0 : single growable virtual disk

The default most people choose. Does not chew up as much space unless it needs to but performs less well than a fixed size vdisk file. Growable vdisks allow you to "oversell" your physical drive space.

1 : growable virtual disk split in 2GB files

The only real difference is that these vdisks can be used on filesystems that have trouble with files larger than 2Gb (or 4Gb in the case of FAT32). If you always use NTFS, ext2/3, or something else modern this is not an issue (thigh be careful of extra limitations that might be apparent with options like file level compression, see here for technical discussion on such things with NTFS). May also make a difference to your backup procedures.
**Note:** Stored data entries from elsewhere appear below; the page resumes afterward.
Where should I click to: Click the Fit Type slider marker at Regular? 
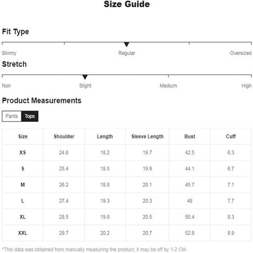click(127, 45)
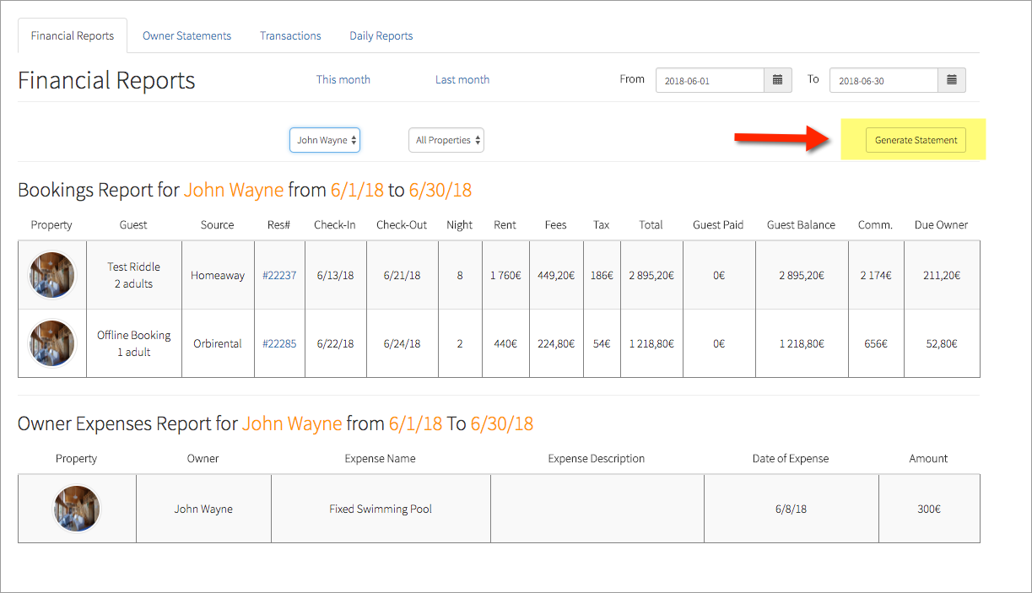Switch to the Daily Reports tab
This screenshot has width=1032, height=593.
click(381, 35)
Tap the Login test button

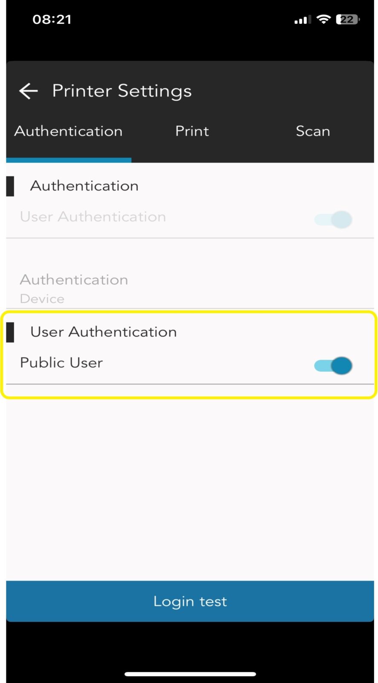pyautogui.click(x=190, y=601)
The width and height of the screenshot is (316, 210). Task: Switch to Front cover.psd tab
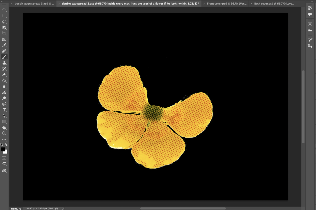227,4
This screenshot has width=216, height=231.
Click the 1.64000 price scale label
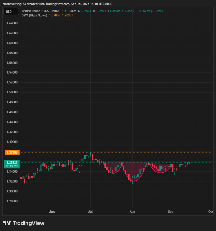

2 : preallocated virtual disk

Disadvantages (over option 0): takes all the space it needs immediately and for as long as it exists, and takes longer to create.

Advantages: you know the VM is never going to fall over because it can't grow the vdisk file later because the host filesystem is full and performance is better on average as there isn't the extra overhead of managing the files that host the disk (gowning them when needed, maintaining an index of which virtual blocks are where in the physical file, and needing to use that index when reading a block). Also less prone to fragmentation in the host filesystem as it will only fragment at creation time.

3 : preallocated virtual disk split in 2GB files

Just the portability difference, as with 1.

4 : preallocated ESX-type virtual disk
5 : compressed disk optimized for streaming

Unsure - I've not seen these options (or if I have, I've not paid attention to them!).

On host filesystem formats:

With growable disks there will be a small but measurable write performance drop if you use a filesystem that performs meta-data journalling (NTFS, ext3/4 with default options).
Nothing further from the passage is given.